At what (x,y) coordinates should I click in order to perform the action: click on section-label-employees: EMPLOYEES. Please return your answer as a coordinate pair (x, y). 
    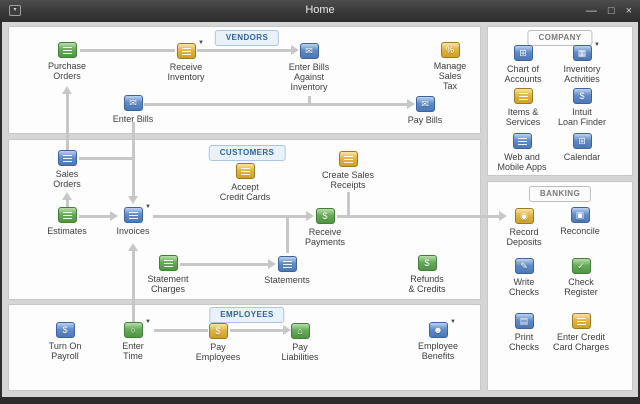
    Looking at the image, I should click on (247, 315).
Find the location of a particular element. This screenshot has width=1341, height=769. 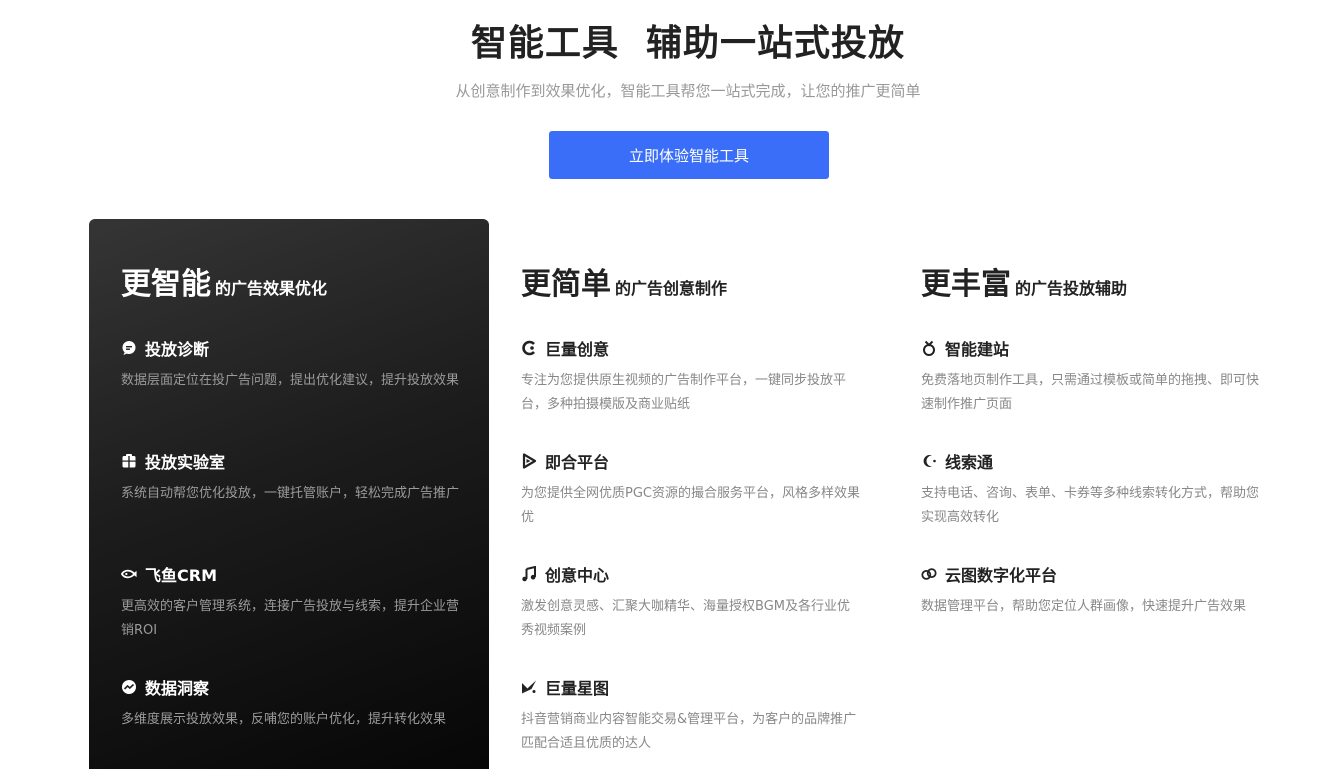

feature-desc: 支持电话、咨询、表单、卡券等多种线索转化方式，帮助您实现高效转化 is located at coordinates (1090, 506).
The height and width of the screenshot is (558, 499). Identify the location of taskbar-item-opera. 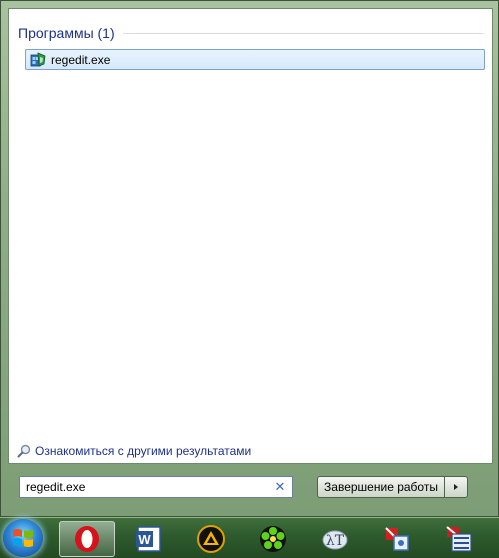
(87, 539).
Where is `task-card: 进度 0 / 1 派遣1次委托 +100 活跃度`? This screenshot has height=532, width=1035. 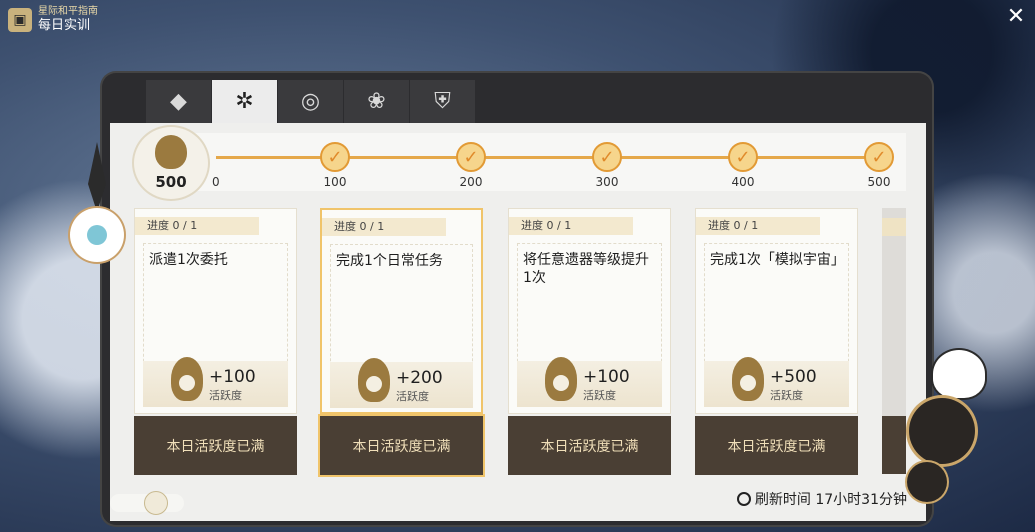
task-card: 进度 0 / 1 派遣1次委托 +100 活跃度 is located at coordinates (216, 311).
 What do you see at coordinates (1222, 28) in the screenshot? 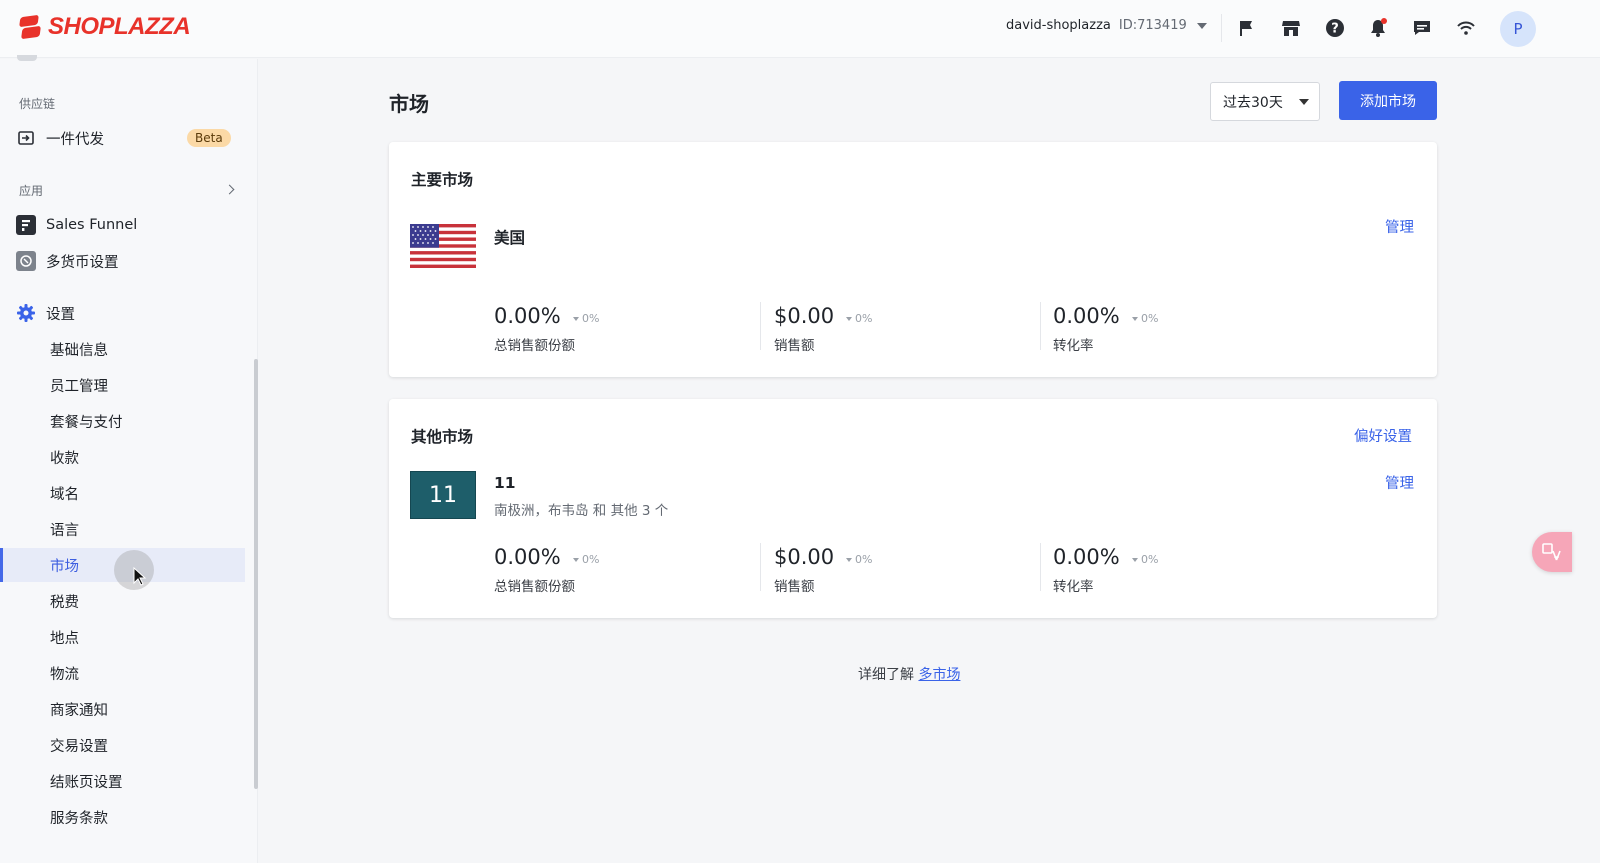
I see `header-divider` at bounding box center [1222, 28].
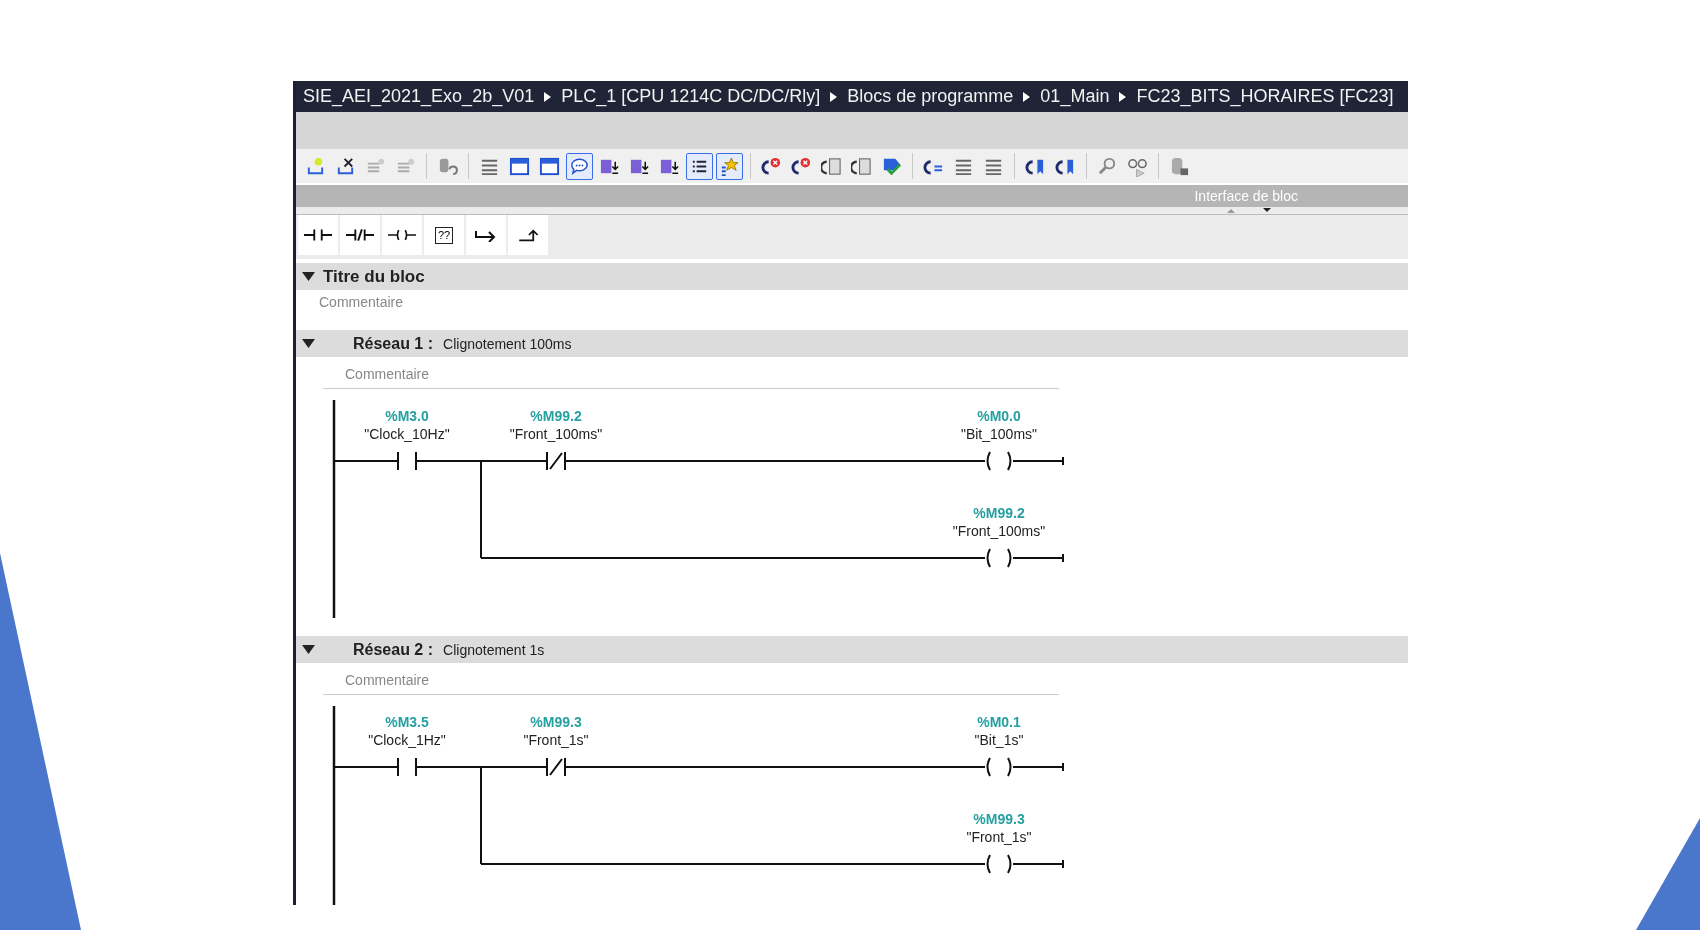  Describe the element at coordinates (419, 96) in the screenshot. I see `breadcrumb-item: SIE_AEI_2021_Exo_2b_V01` at that location.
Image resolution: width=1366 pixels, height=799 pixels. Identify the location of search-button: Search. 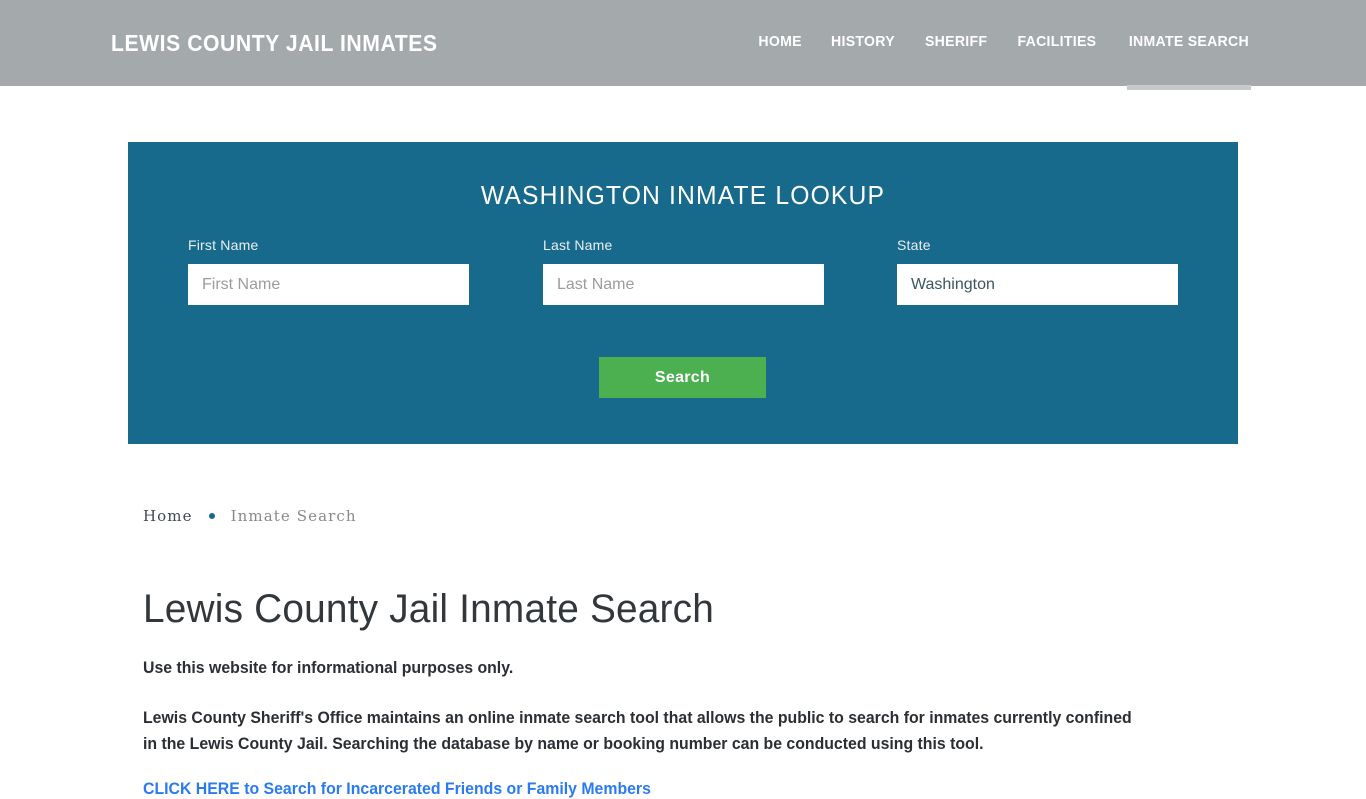
(682, 378).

▸ **Job item**
Rewrite all of the data above, replacing "Identify the location of" with "Find the position of" and leaving everything else unchanged. Omit the pictures from your answer.

▸ **Written reply**
At what (x,y) coordinates should I click in order to perform the action: click on section-label-employees: EMPLOYEES. Please return your answer as a coordinate pair (x, y). 
    Looking at the image, I should click on (247, 315).
Find the location of a particular element. This screenshot has width=1341, height=769. 

feature-desc: 支持电话、咨询、表单、卡券等多种线索转化方式，帮助您实现高效转化 is located at coordinates (1090, 506).
The height and width of the screenshot is (558, 499). Find the position of taskbar-item-opera. 
(87, 539).
Where is `task-card: 进度 0 / 1 派遣1次委托 +100 活跃度`? This screenshot has height=532, width=1035. 
task-card: 进度 0 / 1 派遣1次委托 +100 活跃度 is located at coordinates (216, 311).
 What do you see at coordinates (1222, 28) in the screenshot? 
I see `header-divider` at bounding box center [1222, 28].
  Describe the element at coordinates (419, 96) in the screenshot. I see `breadcrumb-item: SIE_AEI_2021_Exo_2b_V01` at that location.
Image resolution: width=1366 pixels, height=799 pixels. Find the position of search-button: Search. 
(682, 378).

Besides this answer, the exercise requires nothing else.